The call option payoff at maturity \(T\) is given by:
\[ \begin{aligned} C(K,T|S_T,T) = (S_T - K)^{+} \end{aligned} \]
We can’t exactly apply Ito’s formula, but there is the Tanaka-Meyer formula - an implication of which is that we can use Ito’s lemma for the absolute value function and the maximum function.
\[ \begin{aligned} d(S_T - K)^{+} &= \frac{\partial }{\partial S_T}(S_T - K)^{+}dS_T + \frac{1}{2}\frac{\partial^2}{\partial S_T^2} (S_T - K)^{+} dS_T^2 \end{aligned} \]
We can write:
\[ \begin{align*} \frac{\partial}{\partial S_T}(S_T - K)^{+} = 1_{S_T > K} \frac{\partial}{\partial S_T} (S_T - K) = 1_{S_T > K} \end{align*} \]

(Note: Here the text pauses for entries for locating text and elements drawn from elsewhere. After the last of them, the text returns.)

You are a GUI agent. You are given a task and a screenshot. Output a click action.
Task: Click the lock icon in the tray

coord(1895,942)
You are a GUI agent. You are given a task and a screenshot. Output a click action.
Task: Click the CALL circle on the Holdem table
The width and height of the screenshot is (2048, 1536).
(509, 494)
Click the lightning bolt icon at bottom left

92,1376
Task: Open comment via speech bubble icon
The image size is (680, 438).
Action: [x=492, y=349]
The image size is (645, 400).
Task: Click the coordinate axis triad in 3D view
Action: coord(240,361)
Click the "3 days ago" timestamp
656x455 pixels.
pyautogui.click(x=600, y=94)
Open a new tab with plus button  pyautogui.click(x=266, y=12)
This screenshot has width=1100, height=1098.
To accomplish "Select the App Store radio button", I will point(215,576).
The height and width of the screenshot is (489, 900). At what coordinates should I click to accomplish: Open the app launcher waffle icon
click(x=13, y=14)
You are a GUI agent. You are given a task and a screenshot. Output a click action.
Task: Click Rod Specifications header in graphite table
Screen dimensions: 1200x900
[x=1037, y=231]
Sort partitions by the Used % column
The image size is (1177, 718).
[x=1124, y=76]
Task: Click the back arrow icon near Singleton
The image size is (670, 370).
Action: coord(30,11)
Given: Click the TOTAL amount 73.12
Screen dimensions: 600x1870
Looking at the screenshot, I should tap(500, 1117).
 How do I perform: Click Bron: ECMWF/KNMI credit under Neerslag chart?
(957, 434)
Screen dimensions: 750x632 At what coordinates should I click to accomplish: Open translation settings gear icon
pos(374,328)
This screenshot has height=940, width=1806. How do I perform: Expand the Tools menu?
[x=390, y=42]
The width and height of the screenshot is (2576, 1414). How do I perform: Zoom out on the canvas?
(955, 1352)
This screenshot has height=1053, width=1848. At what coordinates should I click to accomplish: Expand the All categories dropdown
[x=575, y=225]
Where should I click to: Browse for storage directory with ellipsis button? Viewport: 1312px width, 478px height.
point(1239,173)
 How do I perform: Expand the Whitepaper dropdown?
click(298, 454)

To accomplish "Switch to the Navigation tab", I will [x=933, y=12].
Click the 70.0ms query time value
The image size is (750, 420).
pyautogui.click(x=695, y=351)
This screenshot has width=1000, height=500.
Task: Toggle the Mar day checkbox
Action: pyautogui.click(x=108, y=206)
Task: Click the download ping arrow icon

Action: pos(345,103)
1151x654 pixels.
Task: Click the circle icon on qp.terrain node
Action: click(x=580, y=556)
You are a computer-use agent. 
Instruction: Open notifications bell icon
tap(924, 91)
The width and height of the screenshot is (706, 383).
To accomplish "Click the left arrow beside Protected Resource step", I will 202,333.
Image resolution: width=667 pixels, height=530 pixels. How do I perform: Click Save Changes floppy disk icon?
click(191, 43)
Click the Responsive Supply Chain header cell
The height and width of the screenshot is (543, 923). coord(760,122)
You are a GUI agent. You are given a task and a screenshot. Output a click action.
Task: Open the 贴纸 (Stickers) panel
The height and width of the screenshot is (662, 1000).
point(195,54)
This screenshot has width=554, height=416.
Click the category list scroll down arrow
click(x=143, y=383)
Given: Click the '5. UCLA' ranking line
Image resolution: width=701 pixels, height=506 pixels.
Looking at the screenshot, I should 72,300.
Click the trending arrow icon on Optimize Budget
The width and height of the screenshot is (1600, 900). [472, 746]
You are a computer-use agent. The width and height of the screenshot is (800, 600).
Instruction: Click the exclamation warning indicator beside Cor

Now, we calculate the second derivative:
\[ \begin{align*} \frac{\partial}{\partial^2 S_T}(S_T - K)^{+} = \frac{\partial}{\partial S_T} 1_{S_T > K} = \delta(S_T - K) \end{align*} \]
The indicator function goes from \(0\) to \(1\) at \(K\), so the derivative at \(K\) is \(\infty\) and \(0\) otherwise, and this is basically the definition of the Dirac-Delta function. Now, we can substitute these derivatives into the Tanaka formula and get:
\[ \begin{align*} d(S_T - K)^{+} &= 1_{S_T > K} dS_T + \frac{1}{2}\delta(S_T - K)dS_T^2 \end{align*} \]
Next, let’s calculate the partial derivatives of the payoff with respect to \(K\). We have:
\[ \begin{align*} \frac{\partial}{\partial K}(S_T - K)^{+} = 1_{S_T > K} \frac{\partial}{\partial K} (S_T - K) = -1_{S_T > K} \end{align*} \]
Differentiating this result again with respect to \(K\):
\[ \begin{align*} \frac{\partial^2}{\partial K^2} (S_T - K)^{+} &= - \frac{\partial}{\partial K} 1_{S_T > K} \\ &= -\frac{\partial}{\partial K}1_{S_T - K > 0} \\ &= -\frac{\partial}{\partial K}H(S_T - K) \end{align*} \]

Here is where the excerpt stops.